Hezbollah, a Shiite group that engages in paramilitary and terrorist activities throughout various Arab and Muslim countries, has been providing logistical support to the Sunni group Hamas in its ongoing conflict with Israel. Iran, which sees opposition to the state of Israel as a rallying cause for the potential unity of Muslim communities under Iranian leadership, has also been supporting and arming Hamas.

This common cause of Shiite and Sunni groups gives helpful context to the Iranian decision to crack down on anti-Sunni broadcasts, in light of the fact that some high ranking Iranian clerics had formerly expressed explicit support for those same broadcasts. Iran has only a 10 percent Sunni minority and its government is run entirely by the Shiite clerical establishment. Iran has tended to privilege Shiite causes at the expense of Sunnis, but it has also supported Sunni terrorist organizations other than Hamas, including al-Qaeda affiliates, when doing so appeared to serve Iranian goals.

A number of Iranian officials hinted on Tuesday that they would no longer support Nouri al-Maliki as the Prime Minister of Iraq.

This move appears to give into pressure from moderate Sunnis and other minorities, who supported an insurrection against the Maliki government in response to his consolidation of power into a small set of exclusively Shiite hands. Iran has now signaled interest in finding a Prime Minister who is more capable of heading an inclusive government. This is in spite of the fact that many analysts agree that it was Shiite Iran’s support of Maliki that allowed him to push minorities out of government in the first place.

Neither is Iran’s sudden shift towards inclusion limited to outreach to Sunnis. In previous weeks, Iranian officials had issued statements to their own Kurdish population and planned visits to Iraqi Kurdistan in order to attempt to pressure the multi-national ethnic minority to join the fight against the Islamic State. Initially, Iran sought this assistance to help keep Maliki in power, but now the Kurdistan Workers Party has utilized Islamic State incursions into Kurdish territory as a rallying cry for possible Kurdish independence, and Iran is changing its expectations for Iraq, so as to include both Sunni and Kurdish voices in a government that maintains the territorial integrity of what had been a close Iranian ally under Maliki.

Middle East policy experts recognize several features that unify the various conflicts that are currently raging across the region.
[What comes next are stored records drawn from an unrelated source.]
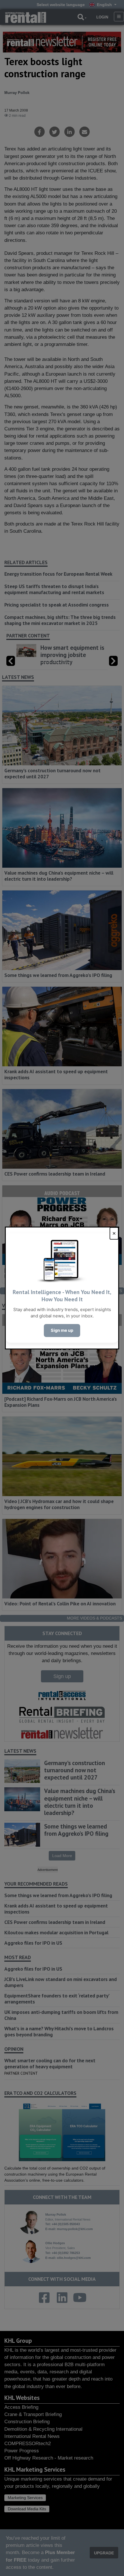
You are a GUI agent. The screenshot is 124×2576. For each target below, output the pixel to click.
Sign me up (62, 1330)
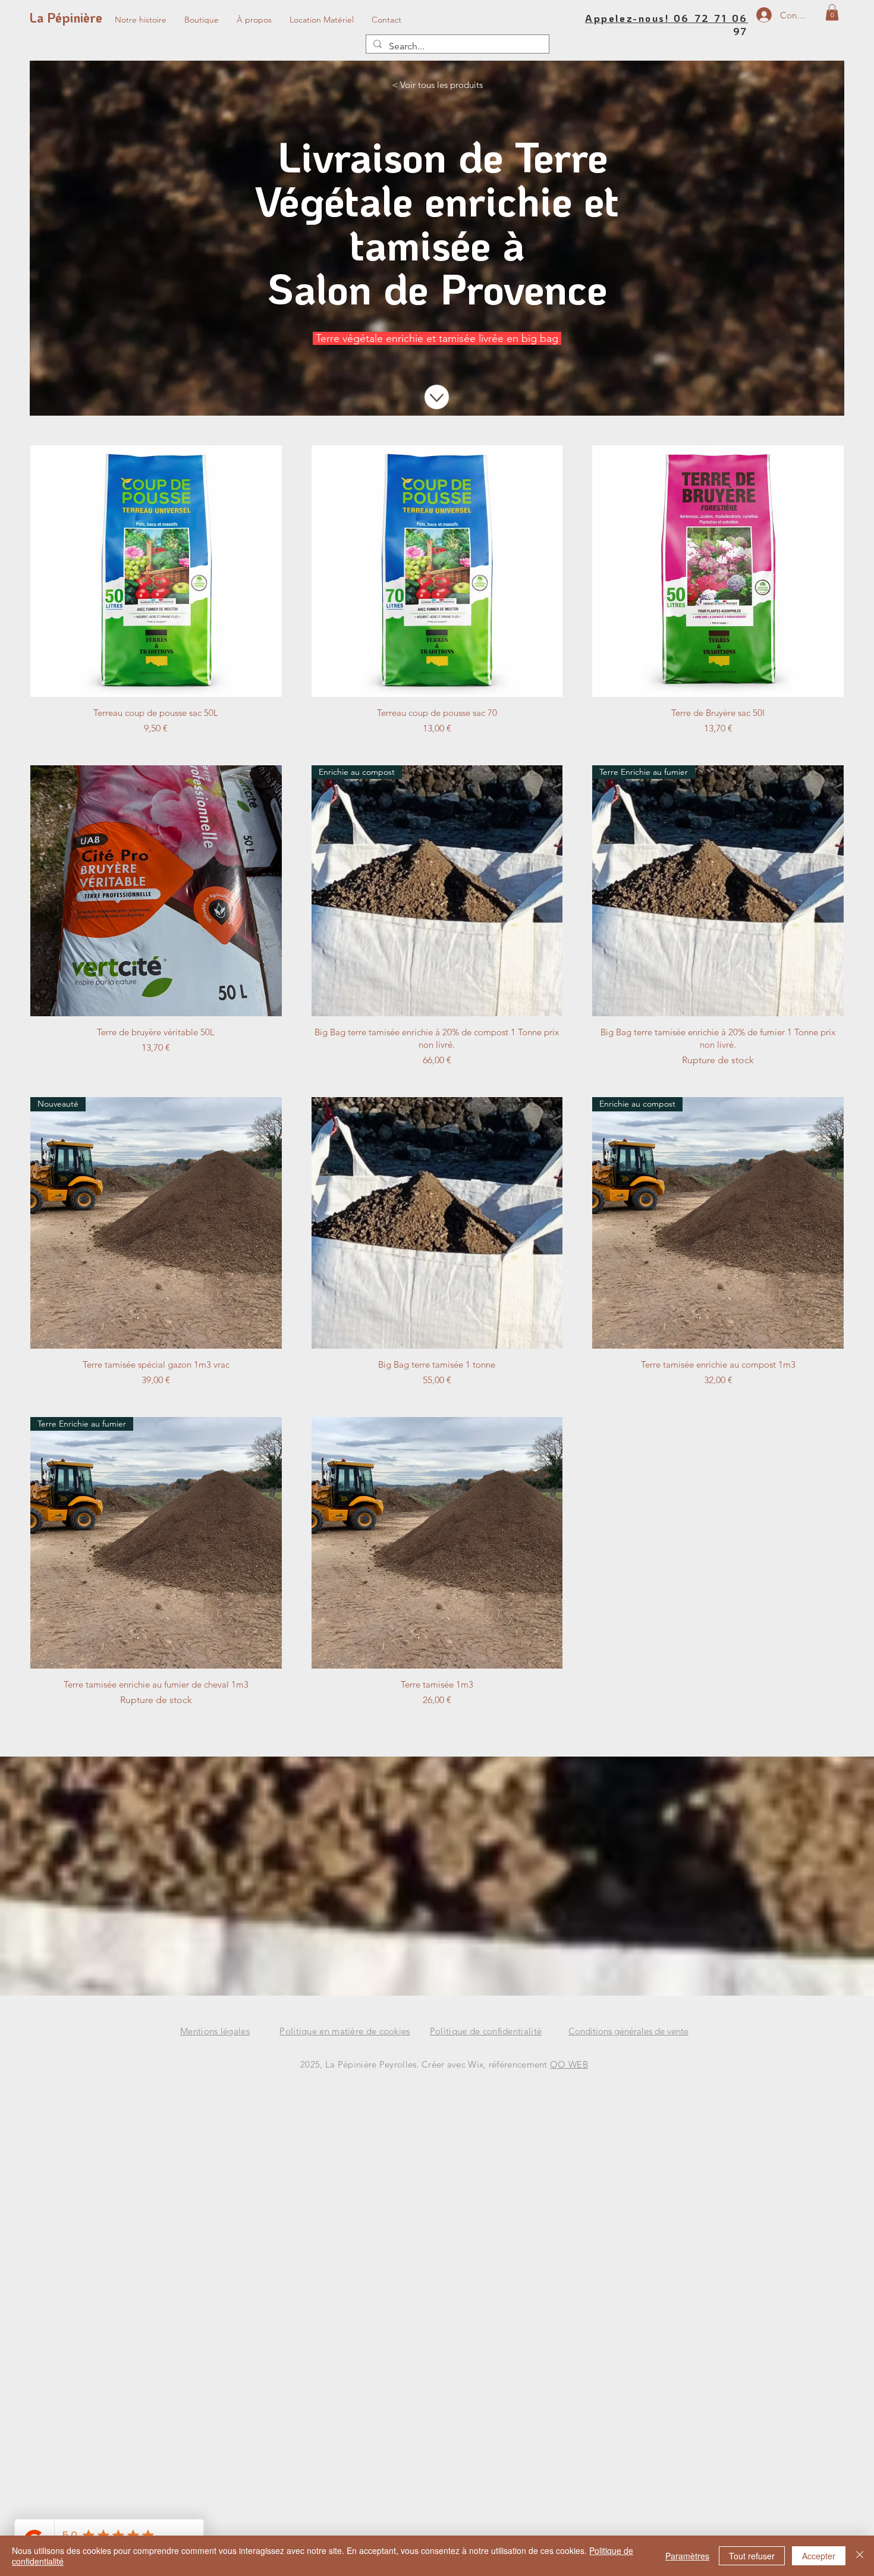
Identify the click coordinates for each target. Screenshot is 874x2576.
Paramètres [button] (687, 2556)
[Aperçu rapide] (156, 571)
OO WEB (569, 2064)
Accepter (818, 2556)
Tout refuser (752, 2556)
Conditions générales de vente (628, 2031)
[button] (832, 12)
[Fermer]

One of these is certainly the broad-ranging influence of Iran, the clerical leadership of which appears intent on positioning itself as the global leader of the Muslim community. With much Iranian policy being guided by Shiite ideology, the regime would surely prefer to secure this position through its own military might and that of other Shiite groups. But when conditions make this impossible, Iran has shown some limited willingness to work with Sunni groups as well.